• [Problem details] Once you reach the line containing "The height and width of the screenshot is (806, 1512)." in the entries below, write out that line and each one after it down to the line containing "Task: Log out of the game", exactly and with nothing added.

• [Extracted entries]
◆ ◆ ◆ ◆ ◆ ◆ ◆

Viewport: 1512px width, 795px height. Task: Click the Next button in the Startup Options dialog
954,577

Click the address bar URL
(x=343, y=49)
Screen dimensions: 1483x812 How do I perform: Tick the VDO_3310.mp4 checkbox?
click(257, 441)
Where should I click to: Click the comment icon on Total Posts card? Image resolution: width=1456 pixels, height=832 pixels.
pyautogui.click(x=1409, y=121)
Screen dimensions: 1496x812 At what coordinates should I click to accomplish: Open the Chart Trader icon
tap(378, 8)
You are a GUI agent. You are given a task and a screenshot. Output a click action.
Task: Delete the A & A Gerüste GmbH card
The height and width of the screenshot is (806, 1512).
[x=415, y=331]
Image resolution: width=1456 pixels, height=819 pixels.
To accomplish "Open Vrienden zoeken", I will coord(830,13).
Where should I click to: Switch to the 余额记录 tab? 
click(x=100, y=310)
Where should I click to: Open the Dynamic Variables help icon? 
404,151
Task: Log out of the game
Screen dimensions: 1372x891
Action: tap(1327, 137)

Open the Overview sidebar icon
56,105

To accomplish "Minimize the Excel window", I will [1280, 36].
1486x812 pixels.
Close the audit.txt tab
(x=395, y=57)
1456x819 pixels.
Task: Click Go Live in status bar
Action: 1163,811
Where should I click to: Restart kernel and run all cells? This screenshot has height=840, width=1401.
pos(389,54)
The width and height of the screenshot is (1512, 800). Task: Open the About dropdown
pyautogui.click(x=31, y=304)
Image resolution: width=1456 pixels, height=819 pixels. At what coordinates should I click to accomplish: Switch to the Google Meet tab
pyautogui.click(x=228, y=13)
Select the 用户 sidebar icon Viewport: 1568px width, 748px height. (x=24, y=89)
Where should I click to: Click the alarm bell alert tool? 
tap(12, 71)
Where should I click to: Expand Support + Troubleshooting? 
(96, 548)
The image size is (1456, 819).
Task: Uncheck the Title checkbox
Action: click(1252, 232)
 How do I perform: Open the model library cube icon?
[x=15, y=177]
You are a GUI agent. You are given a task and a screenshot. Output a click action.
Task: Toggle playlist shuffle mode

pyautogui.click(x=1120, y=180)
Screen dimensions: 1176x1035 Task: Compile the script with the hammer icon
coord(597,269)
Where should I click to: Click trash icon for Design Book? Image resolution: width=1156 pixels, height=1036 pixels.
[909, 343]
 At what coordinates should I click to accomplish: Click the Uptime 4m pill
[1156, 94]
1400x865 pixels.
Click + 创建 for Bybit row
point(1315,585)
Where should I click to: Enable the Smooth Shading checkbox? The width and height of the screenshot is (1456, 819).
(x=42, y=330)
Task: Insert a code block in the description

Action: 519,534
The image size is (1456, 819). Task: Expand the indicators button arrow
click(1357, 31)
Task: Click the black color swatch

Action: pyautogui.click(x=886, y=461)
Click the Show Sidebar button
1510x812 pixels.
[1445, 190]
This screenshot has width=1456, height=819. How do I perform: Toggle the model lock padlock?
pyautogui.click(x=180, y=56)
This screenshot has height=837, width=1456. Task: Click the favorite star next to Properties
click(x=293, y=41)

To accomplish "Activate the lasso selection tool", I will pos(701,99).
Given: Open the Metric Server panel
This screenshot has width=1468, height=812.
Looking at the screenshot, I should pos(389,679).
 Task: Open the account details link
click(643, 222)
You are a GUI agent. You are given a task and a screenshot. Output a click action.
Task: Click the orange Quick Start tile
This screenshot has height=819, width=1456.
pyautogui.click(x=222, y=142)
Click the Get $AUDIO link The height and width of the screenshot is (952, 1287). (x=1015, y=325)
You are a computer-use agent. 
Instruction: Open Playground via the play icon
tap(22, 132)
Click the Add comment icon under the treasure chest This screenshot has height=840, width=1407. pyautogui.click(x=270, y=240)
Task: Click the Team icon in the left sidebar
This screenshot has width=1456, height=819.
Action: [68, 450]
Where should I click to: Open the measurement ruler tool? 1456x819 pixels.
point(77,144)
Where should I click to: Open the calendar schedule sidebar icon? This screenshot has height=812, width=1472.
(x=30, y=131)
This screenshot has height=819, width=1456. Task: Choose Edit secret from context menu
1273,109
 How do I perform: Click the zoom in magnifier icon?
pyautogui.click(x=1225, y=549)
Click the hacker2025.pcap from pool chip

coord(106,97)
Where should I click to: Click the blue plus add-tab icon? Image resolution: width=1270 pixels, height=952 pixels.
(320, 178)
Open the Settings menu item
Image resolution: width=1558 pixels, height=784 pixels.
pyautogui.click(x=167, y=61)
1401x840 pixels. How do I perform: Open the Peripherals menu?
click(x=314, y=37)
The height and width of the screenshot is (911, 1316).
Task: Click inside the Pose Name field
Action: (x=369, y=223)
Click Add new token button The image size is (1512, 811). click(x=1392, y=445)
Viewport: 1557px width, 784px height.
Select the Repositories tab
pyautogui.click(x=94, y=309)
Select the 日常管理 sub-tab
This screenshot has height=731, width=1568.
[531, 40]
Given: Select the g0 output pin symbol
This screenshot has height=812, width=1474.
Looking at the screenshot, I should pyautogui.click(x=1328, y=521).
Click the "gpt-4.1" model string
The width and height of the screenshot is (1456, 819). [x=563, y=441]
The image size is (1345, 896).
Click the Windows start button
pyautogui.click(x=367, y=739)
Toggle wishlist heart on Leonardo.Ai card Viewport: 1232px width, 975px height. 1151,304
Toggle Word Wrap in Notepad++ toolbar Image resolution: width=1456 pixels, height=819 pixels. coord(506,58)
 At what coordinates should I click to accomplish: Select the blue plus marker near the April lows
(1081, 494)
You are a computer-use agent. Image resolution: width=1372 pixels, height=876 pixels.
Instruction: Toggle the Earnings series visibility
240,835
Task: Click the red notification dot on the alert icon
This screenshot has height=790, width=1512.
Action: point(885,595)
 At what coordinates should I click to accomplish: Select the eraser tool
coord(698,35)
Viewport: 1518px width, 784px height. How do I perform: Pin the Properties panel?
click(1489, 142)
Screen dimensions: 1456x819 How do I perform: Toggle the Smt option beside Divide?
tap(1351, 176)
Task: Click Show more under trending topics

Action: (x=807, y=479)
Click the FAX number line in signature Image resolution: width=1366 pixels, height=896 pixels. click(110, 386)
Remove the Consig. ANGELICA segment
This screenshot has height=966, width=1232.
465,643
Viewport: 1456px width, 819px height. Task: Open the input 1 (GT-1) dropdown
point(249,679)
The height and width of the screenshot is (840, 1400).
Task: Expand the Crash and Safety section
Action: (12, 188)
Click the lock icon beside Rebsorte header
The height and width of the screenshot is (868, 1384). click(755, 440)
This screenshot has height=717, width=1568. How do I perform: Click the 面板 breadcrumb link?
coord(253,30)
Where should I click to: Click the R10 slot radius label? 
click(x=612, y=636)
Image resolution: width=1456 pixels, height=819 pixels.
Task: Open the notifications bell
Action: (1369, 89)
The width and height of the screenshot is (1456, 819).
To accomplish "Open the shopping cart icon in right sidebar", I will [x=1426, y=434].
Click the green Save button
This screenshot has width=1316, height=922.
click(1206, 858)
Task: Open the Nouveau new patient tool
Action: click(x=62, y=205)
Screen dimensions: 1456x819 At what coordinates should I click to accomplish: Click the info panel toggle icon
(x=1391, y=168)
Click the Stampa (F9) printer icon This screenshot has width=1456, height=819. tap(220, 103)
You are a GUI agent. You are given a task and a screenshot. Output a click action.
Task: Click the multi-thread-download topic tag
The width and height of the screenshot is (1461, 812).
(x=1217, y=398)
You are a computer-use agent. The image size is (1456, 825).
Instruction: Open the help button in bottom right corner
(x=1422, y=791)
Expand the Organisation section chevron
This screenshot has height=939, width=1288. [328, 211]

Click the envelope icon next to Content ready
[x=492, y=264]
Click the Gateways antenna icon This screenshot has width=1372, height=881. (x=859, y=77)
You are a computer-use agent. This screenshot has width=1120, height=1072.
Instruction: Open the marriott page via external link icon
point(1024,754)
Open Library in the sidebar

◆ ◆ ◆ ◆ ◆ ◆ ◆

• [Finished task]
The height and width of the screenshot is (806, 1512).
[x=415, y=331]
Image resolution: width=1456 pixels, height=819 pixels.
To accomplish "Open Vrienden zoeken", I will coord(830,13).
Where should I click to: Switch to the 余额记录 tab? 
click(x=100, y=310)
Where should I click to: Open the Dynamic Variables help icon? 
404,151
Task: Log out of the game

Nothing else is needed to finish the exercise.